→ Your objective: All the records that follow need to be reproduced exactly. Omit the images.

(Data records)
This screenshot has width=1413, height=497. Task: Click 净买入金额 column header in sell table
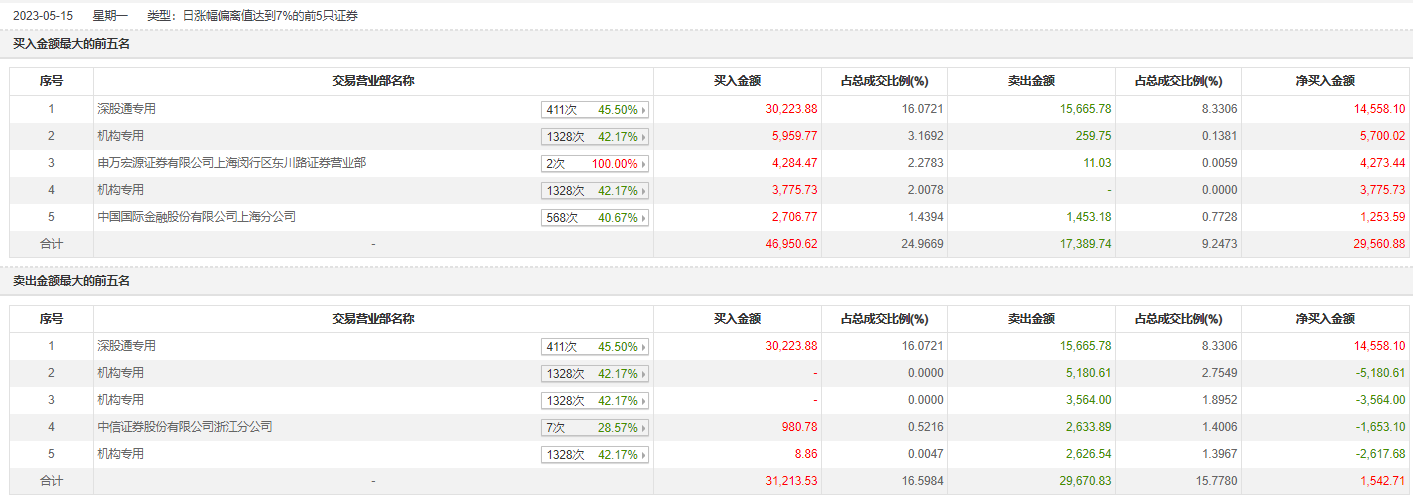pos(1325,319)
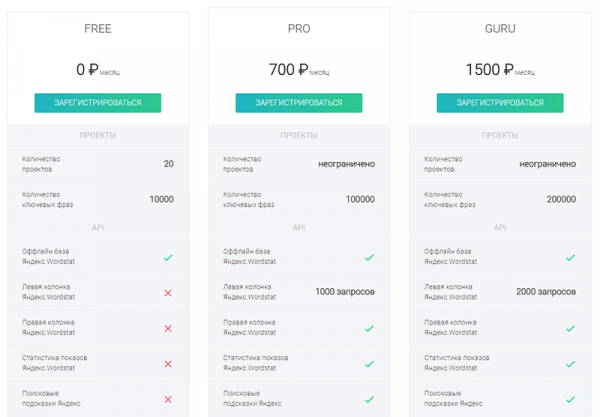Click the GURU plan register button
600x417 pixels.
pos(500,103)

→ Reply:
This screenshot has width=1413, height=497. Task: Click 净买入金额 column header in sell table
pos(1325,319)
Click the GURU plan register button
600x417 pixels.
pos(500,103)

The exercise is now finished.